Higher-speed rail services operate at top speeds that are higher than conventional inter-city trains but below high-speed rail services. These services are provided after improvements to the conventional rail infrastructure to support trains that can operate safely at higher speeds.
Many cities and their surrounding areas are served by commuter trains (also known as suburban trains), which serve commuters who live outside of the city they work in, or vice versa. More specifically, in the United States commuter rail service is defined as, "short-haul rail passenger transportation in metropolitan and suburban areas usually having reduced fare, multiple ride, and commuter tickets and morning and evening peak period operations". Trains are very efficient for transporting large numbers of people at once, compared to road transport. While automobiles may be delayed by traffic congestion, trains operate on dedicated rights-of-way which allow them to bypass such congestion.
With the use of bilevel cars, which are tall enough to have two levels of seating, commuter rail services can haul as many as 150 commuters per train car, and over 1,000 per train, significantly outpacing the capacity of automobiles and buses.
In British and Australian usage, a "railcar" is a self-propelled railway vehicle designed to transport passengers. The term is usually used in reference to a train consisting of a single passenger car (carriage, coach) with a driver's cab at one or both ends. Some railways, e.g. the Great Western Railway, used the term "railmotor". If the railcar is able to pull a full train, it is more likely to be called a "motor coach" or a "motor car". The term "railcar" is sometimes also used as an alternative name for the small types of multiple unit that consist of more than one coach.
Light rails are electrically powered urban passenger trains that run along an exclusive rights-of-way at ground level, raised structures, tunnels, or in streets.

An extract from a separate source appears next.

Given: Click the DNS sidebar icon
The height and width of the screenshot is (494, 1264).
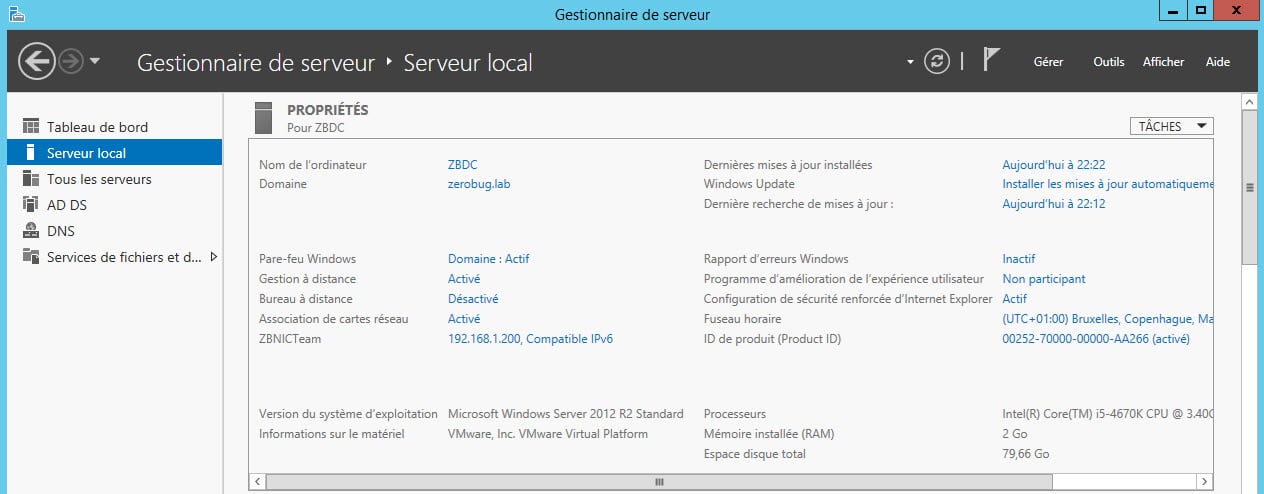Looking at the screenshot, I should pos(30,231).

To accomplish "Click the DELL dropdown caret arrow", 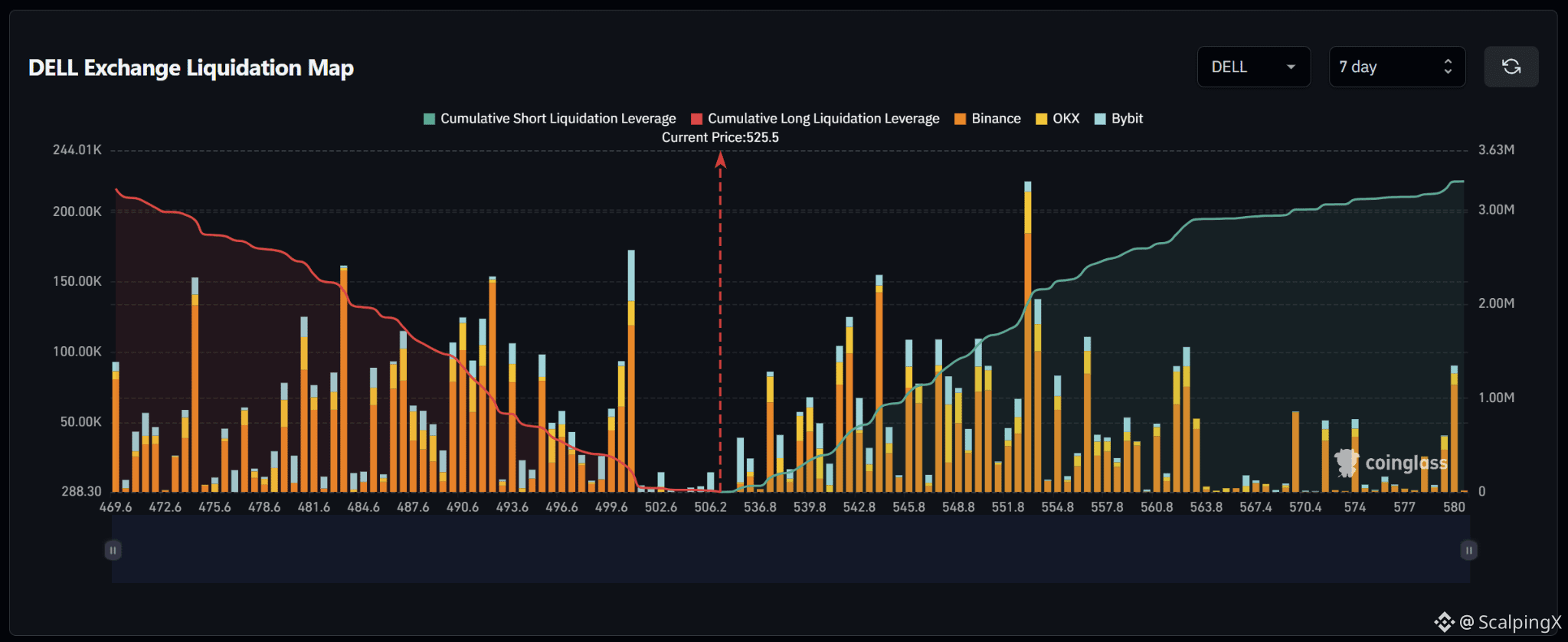I will pos(1291,67).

Light rail systems generally use lighter equipment that operate at slower speeds to allow for more flexibility in integrating systems into urban environments.
Trams (also known as streetcars in North America) are a type of passenger train that run alongside public urban streets on a tramway track, often including segments of right-of-way for passengers and vehicles.
Heritage trains are operated by volunteers, often railfans, as a tourist attraction or as a museum railway. Usually, the trains are formed from historic vehicles retired from national commercial operation that have retained or assumed the character, appearance, and operating practices of railways in their time. Sometimes lines that operate in isolation also provide transport facilities for their respective community. Much of the equipment used on these train's systems are original or at least aim to replicate both the look and operating practices of historic/former railways companies.